Order against 3rd-party-billing firm voided
Seattle Times consumer affairs reporter
The state yesterday retreated from a cease-and-desist order it recently issued against a Texas-based company that collects water and sewer bills from tenants on behalf of landlords and property managers.
The original order accused Minol-MTR of operating as a collection agency without a license. But allowing the order to stand could have created chaos for tenants and landlords, said the Department of Licensing's Craig Nelson, the man who signed the original order and yesterday signed an order staying it.
"This is a very much larger issue than I think we originally thought," said Nelson, who is chairman of the Licensing Department's five-member collection-agency board. He said the board would reconsider the case at a hearing later this month or early next.

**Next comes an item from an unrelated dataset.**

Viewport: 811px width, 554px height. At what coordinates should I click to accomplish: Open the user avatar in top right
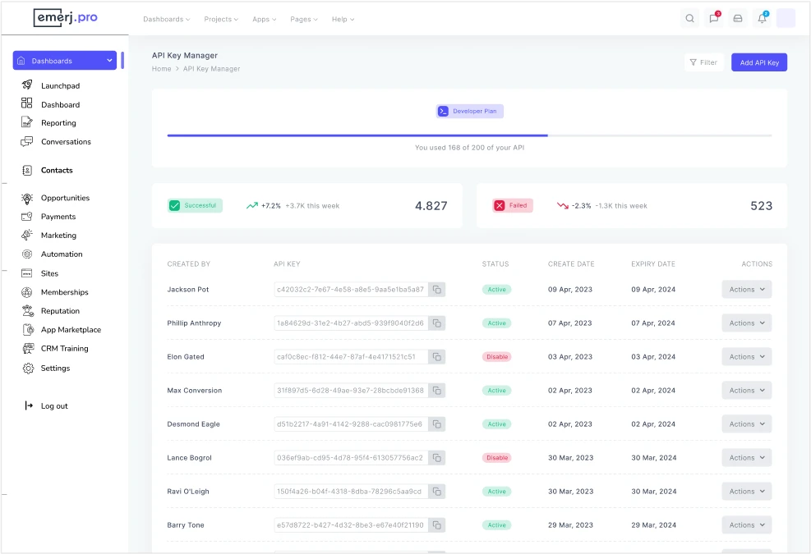click(x=786, y=19)
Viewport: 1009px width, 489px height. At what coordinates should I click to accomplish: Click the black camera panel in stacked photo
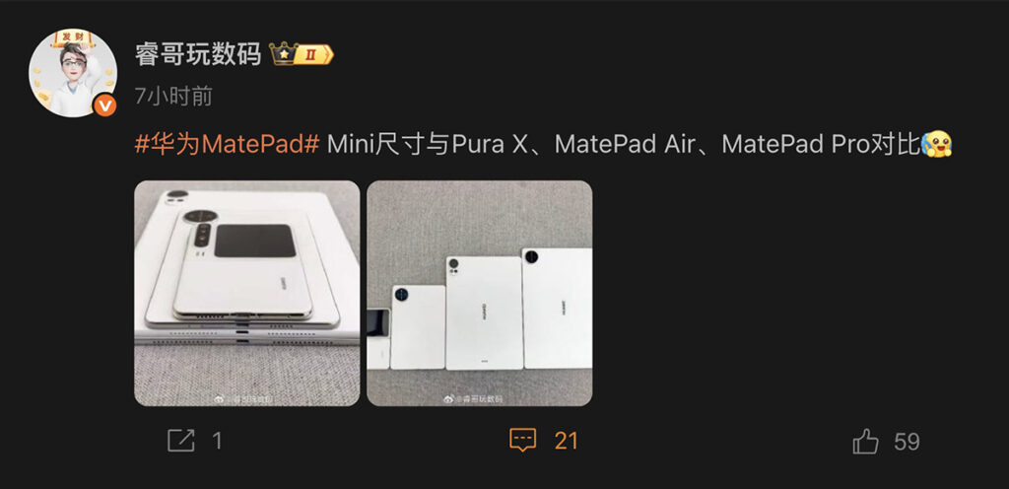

Minol is the biggest of at least a dozen companies that have sprung up in Seattle and other urban areas in recent years to handle water and sewer charges on behalf of landlords. Historically, utility costs were rolled into the rent, but that started changing, landlords said, when utility rates began to outpace inflation.
Under what's known as third-party billing, the tenant receives a bill for water and sewage, separate from the rent. The landlord or his agent is responsible for paying the utility company, but an increasing number of tenants — now nearly one in five in Seattle — receive their bills from companies such as Minol.
Even though it was contesting the Licensing Department's position, under state law Minol was supposed to quit operating immediately, according to Harumi Tucker Tolbert, a regulatory program manager with the department.
The original order was issued July 31 but did not gain media attention until this week, after a Seattle City Council member alluded to it. Once the story got out, a number of tenants started questioning whether they were legally obliged to pay a utility bill to a company the state had said was not licensed to collect it.
Nelson conceded the point.
"We have a situation where there are ongoing utility payments that have to be made, and that would have been extremely difficult and affected a lot of people including tenants and the landlords if the cease-and-desist order had remained in effect," he said.
There was no way to come up with an alternative system to pay the bills, he added. The new order will allow Minol to continue to operate legally as a third-
party-billing company until a hearing, Nelson said.
He noted the action filed against Minol represents the first proceeding brought under a recently amended statute.
"So we're all kind of tiptoeing our way forward a little bit," Nelson said.
The stay was issued over the objections of Assistant Attorney General Rob Kosin, representing the department.
Applauding the stay was Sean Durbin, a local attorney for Minol. "This gives Minol an opportunity to have their position heard before a cease-and-desist is put in place," he said.
Durbin also asserted that in a would-be class-action case filed by tenants against Cascade Water Management — a company later acquired by Minol — a King County Superior Court judge four years ago rejected the proposition that Cascade was a collection agency.
Minol opposes paying the state's collection-agency licensing fees because it believes that would open the door to a number of other regulatory requirements that would lead to "substantial costs," Durbin said.
Officials at Minol's Addison, Texas-based headquarters did not return phone calls or e-mail messages this week. According to its Web site, the company was formed in 1999 under a merger. It is considered a major player in the emerging third-party-billing business and performs sub-metering and billing services for the real-estate industry across Asia, Europe and North America.
According to Bill Deoreo, president of Colorado-based Aquacraft, a consulting firm working on a third-party-billing study funded by the federal Environmental Protection Agency, the practice began "without much regulation or thought on the part of governments."
The study, still a year away from completion, is intended to sort out the advantages and disadvantages and regulatory issues associated with third-party billing, Deoreo said.
"The (property) owners love it," he said, "because they're able to take that (utility) cost and transpose it onto the tenant without necessarily reducing anyone's rent."
Deoreo noted that there are various kinds of third-party-billing systems. The most accurate — and most expensive — are "sub meters" that measure actual consumption for each residential unit.
More common is a system known as RUBS — "ratio utility billing system" — that consists of a formula that generally includes a variety of factors, including floor area, number of bathrooms and number of occupants, to generate a realistic estimate.
But consumers have complained about inaccuracies and inequities associated with such systems, as well as unresponsiveness from third-party-billing companies and landlords when they contest a bill. For example, such systems do not take into account extended absence from a unit, nor do they necessarily reflect the true number of occupants.
The complaints have led to calls for consumer-protection measures. A state bill stalled last legislative session but will be reintroduced in January.